Maradona lo ha definito il punto più basso della sua carriera nel mondo del calcio. Il passivo di 4 a 0 subito dalla Germania rimarrà storico soprattutto per il modo in cui è maturato.
Il risultato infatti si è sbloccato già al 3′ con un colpo di testa di Muller. L’Argentina non ha le idee chiare. Non ci sono trame efficaci, Maradona si è affidato infatti soprattutto all’estro dei singoli che non è bastato per agguantare il pareggio. L’ “Albiceleste” è riuscita solo ad abbozzare qualche tentativo di reazione (da segnalare solo un tiro pericoloso dalla distanza del nuovo giocare del Real Madrid, Di Maria) ma è stata essenzialmente una gara di sterile possesso palla. Il merito è stato soprattutto della Germania di Loew, ben schierata in campo e brava a chiudere eventuali varchi per le sortite offensive degli eccellenti palleggiatori Messi e Di Maria.
Nella ripresa l’Argentina ha sfiorato in qualche occasione il pareggio, ma la Germania ha resistito e ha poi dilagato mettendo alle spalle di Romero altri 3 palloni. Il raddoppio con Klose al 23′ che, servito da Podolski davanti la linea di porta, ha messo dentro. Terza marcatura al 29′ con Friederich (primo gol per lui con la maglia della nazionale in 77 presenze) al termine di un’azione simile a quella del raddoppio ma stavolta l’autore dell’assist è stato Schweinsteiger. Quarto e definitivo sigillo per la vittoria dei tedeschi allo scadere con il gol della doppietta di Klose: ripartenza tedesca con Ozil che ha servito un delizioso pallone in area per il piattone di Klose a trafiggere l’incolpevole Romero.
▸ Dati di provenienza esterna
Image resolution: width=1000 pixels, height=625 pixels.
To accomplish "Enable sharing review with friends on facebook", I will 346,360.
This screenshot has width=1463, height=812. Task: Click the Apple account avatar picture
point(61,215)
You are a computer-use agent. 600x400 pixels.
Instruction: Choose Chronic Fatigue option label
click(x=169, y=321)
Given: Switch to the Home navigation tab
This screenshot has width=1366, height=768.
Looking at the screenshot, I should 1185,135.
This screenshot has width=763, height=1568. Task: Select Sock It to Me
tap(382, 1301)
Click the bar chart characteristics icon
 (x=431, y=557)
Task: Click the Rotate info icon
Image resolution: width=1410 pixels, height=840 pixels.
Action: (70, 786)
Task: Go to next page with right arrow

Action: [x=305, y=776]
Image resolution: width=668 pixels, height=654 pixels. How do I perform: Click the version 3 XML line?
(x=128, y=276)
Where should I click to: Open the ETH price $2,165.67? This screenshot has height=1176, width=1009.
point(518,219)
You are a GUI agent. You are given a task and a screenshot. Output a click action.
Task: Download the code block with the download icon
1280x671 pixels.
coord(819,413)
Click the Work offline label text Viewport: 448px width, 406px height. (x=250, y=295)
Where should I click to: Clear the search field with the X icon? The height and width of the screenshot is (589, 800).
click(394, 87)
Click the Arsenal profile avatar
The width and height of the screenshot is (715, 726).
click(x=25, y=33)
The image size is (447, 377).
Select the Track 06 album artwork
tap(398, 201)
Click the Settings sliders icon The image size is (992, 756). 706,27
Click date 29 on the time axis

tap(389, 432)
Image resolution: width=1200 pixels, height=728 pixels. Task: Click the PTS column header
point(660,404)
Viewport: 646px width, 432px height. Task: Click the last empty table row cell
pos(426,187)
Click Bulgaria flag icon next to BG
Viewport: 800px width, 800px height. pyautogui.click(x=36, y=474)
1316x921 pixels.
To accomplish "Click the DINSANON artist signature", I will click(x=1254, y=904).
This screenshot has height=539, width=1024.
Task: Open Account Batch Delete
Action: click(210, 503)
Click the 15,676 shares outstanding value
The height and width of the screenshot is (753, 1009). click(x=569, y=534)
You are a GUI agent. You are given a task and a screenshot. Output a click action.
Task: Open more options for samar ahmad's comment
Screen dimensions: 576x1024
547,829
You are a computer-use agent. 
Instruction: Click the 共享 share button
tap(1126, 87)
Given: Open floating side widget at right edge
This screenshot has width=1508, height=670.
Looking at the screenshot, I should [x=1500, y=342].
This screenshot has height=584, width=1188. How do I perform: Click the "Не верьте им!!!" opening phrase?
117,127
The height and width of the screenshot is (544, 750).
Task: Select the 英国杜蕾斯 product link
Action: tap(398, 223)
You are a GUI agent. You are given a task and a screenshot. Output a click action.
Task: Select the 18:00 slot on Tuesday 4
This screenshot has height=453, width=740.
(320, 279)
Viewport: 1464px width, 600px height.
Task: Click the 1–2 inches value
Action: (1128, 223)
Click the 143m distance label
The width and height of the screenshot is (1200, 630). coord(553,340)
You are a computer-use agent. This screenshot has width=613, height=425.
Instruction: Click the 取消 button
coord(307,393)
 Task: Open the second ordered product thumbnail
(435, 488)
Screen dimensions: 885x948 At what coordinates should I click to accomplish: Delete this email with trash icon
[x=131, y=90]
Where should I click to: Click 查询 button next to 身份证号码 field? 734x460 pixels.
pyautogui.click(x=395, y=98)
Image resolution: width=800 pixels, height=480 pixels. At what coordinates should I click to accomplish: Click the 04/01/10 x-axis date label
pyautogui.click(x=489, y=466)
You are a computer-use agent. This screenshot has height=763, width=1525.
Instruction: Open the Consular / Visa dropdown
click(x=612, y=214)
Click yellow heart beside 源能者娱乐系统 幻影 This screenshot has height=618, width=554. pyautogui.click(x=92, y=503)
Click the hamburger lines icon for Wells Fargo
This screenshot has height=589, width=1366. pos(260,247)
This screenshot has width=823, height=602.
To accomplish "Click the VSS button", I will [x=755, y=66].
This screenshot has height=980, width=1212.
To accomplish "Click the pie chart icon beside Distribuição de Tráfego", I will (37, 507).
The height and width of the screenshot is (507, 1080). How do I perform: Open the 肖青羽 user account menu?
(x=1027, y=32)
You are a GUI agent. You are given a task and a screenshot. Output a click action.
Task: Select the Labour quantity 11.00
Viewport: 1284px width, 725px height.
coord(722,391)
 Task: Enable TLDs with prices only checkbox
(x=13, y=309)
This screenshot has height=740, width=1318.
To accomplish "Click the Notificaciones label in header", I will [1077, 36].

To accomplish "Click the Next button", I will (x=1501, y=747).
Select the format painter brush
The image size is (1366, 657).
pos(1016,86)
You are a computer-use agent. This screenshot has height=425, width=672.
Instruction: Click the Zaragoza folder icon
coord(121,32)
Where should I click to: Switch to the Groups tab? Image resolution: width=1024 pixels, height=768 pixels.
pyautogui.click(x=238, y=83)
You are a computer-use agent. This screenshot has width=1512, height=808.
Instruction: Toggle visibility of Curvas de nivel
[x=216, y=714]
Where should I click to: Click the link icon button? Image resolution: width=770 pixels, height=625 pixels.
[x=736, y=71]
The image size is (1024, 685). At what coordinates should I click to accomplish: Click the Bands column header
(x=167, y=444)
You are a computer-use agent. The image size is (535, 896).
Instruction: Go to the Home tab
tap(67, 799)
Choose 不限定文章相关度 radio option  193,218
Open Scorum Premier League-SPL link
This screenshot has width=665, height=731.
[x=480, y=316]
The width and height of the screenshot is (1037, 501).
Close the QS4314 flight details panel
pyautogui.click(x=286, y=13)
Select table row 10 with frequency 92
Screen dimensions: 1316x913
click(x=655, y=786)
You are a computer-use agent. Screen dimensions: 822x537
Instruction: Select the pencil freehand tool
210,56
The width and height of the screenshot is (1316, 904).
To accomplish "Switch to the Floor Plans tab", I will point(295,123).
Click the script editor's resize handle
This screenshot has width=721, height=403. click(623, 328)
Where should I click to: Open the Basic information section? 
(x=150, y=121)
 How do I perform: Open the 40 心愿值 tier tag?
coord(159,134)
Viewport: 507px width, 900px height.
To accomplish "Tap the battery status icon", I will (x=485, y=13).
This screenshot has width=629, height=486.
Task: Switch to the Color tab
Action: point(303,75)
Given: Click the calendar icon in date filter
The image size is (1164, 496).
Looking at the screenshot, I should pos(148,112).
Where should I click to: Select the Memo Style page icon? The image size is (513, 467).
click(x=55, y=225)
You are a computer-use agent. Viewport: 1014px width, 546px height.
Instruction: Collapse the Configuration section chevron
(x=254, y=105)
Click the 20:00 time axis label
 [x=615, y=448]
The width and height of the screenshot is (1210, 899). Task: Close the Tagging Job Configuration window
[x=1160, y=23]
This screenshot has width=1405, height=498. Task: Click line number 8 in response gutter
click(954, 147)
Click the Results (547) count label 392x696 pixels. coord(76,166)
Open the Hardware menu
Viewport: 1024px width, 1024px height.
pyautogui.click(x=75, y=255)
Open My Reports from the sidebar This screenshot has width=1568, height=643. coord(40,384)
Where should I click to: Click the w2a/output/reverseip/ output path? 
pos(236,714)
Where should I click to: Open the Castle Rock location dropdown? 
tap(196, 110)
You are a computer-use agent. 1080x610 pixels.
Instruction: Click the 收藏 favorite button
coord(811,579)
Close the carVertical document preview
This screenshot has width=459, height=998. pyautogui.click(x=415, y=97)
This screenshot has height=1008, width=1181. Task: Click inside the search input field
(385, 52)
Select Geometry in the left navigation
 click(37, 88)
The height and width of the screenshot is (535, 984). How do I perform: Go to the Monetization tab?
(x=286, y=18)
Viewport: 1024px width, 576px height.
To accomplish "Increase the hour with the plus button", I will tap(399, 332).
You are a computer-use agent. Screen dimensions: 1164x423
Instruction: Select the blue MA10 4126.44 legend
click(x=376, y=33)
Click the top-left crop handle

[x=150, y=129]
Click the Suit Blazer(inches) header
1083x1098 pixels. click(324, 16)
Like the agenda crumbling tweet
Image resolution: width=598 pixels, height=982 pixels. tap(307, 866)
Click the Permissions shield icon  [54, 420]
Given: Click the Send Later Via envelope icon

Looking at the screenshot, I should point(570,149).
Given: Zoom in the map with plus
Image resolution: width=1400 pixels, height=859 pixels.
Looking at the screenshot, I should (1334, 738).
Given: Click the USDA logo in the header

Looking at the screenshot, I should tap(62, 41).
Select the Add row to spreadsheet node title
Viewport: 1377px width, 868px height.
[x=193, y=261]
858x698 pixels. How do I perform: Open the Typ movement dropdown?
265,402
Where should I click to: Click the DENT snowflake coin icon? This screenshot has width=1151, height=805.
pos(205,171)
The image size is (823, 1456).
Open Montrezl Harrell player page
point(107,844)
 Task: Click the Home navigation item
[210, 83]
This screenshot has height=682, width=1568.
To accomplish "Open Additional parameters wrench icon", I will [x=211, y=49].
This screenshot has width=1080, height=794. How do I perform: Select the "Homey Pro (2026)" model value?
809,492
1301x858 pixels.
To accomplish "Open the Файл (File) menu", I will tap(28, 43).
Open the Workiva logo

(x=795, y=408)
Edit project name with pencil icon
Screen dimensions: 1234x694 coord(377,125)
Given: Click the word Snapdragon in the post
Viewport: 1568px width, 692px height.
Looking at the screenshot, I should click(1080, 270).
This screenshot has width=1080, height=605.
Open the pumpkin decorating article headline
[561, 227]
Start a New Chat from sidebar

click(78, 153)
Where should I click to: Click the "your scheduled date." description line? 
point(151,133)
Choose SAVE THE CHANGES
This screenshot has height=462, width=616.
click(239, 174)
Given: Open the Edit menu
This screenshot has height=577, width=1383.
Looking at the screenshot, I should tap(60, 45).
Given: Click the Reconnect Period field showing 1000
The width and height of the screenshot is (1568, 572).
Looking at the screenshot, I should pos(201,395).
E’ una Germania super che adesso dovrà vedersela con la Spagna. L’Argentina va a casa con tanti rimpianti e con la consapevolezza che i talenti (alcuni non esplosi a questo mondiale tipo Messi) non bastano per parlare di squadra.
Nell’ultimo quarto in programma la Spagna si è guadagnata l’accesso alla semifinale dopo una soffertissima gara a tratti rocambolesca vinta per 1 a 0 contro il Paraguay. Il culmine di emozioni è stato raggiunto attorno al quarto d’ora della ripresa: prima il Paraguay fallisce un rigore con Cardozo (che se l’era anche procurato), poi sugli sviluppi dell’azione di ripartenza Villa si conquista un rigore per la “Roja”. Sul dischetto è andato Alonso che ha messo dentro il pallone, ma il signor Batres ha fatto ripetere per la presenza di giocatori in area. La seconda conclusione invece è stata parata da Villar. Emozioni a fiumi e tutto da rifare con il punteggio ancora inchiodato sullo 0 a 0. Qualche emozioni però c’ era già stata nel primo tempo con un gol annullato per fuorigioco (che non c’era) a Valdez.
Per il gol partita si è dovuto aspettare il 38′ della ripresa. A sistemare le cose ci ha pensato il solito David Villa che ha ripreso una conclusione terminata sul palo di Pedro (servito dopo una serpentina di Iniesta) e ha segnato: ma anche in questa occasione non è mancato il brivido con un doppio palo. Il punteggio però si è sbloccato è ha premiato la Spagna. Una vittoria legittimata dalla mole di gioco prodotta nella ripresa e che ha contribuito a riscrivere la storia con la prima volta in semifinale degli iberici di Del Bosque.